SPNEGO is only an implementation detail that can be abstracted for the API.

> This will be much simpler > implementation at the api side and much more efficient, and as we are > discussion application-to-application interaction there should be no user > experience visible issues. i'm not sure: "force people to use single URI to perform the login" and no "no user experience visible issues."?

> > What I recommend is purely applicative rest login command... IIUC this is SOAP and not REST ...

> --- > Input: authentication type, authentication credentials > authentication=http > authentication=password > credentials: > user=user > password=password > [OPTIONALLY] HTTP authentication headers > Output: > ticket > ticket issue time (required to avoid clock sync) > ticket expiration time > Logic: > if authentication is http, use http authentication headers to establish > user > authentication. This will allow future SSO. > if authentication is password, use embedded credentials. > --- > > For every other rest call add http header: > oVirt-Authentication-Ticket: <ticket> this is not any different from the today's session based auth. only instead of oVirt-Authentication-Ticket added cookie.

> > The backend side will attach the correct security context to the action if > the header is received. this is how it's works today.
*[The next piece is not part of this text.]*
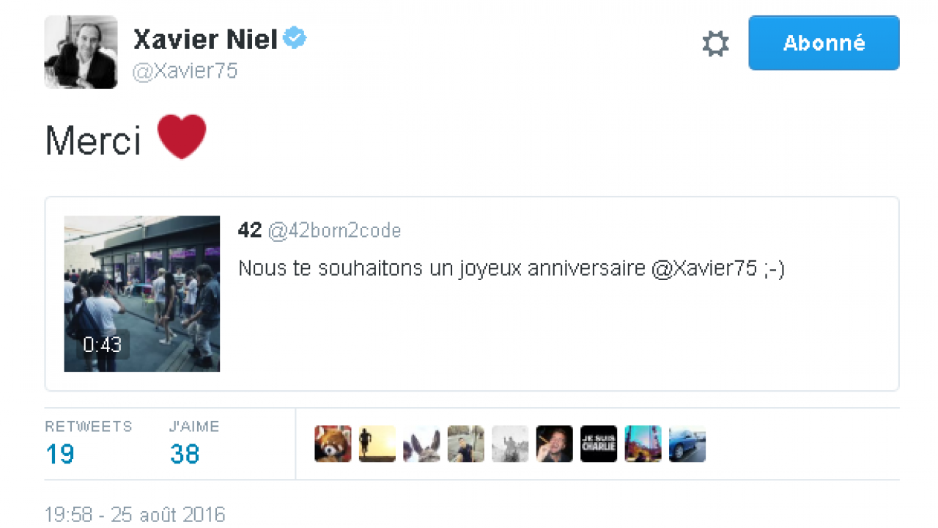Click the @Xavier75 mention in quoted tweet
Viewport: 938px width, 528px height.
[704, 268]
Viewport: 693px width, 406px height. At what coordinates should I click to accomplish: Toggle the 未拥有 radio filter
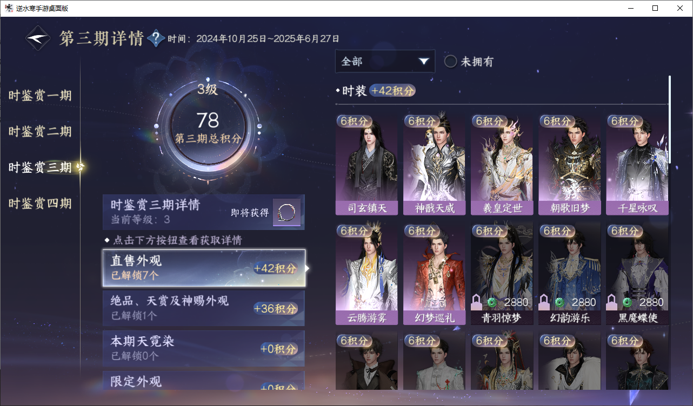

> > No need for the prefer mechanism nor multiple authentications. It should be > easy for javascript implementation to perform the authentication via the > designated URI, and then pass the ticket if not expired, when expired to > perform re-authentication with or without involving the user. again this is how it works today, and you not solving web browser problem as when ticket expires, they cannot re-authenticate with new oVirt-Authentication-Ticket cause this header is cached and cannot be changed by the browser in runtime.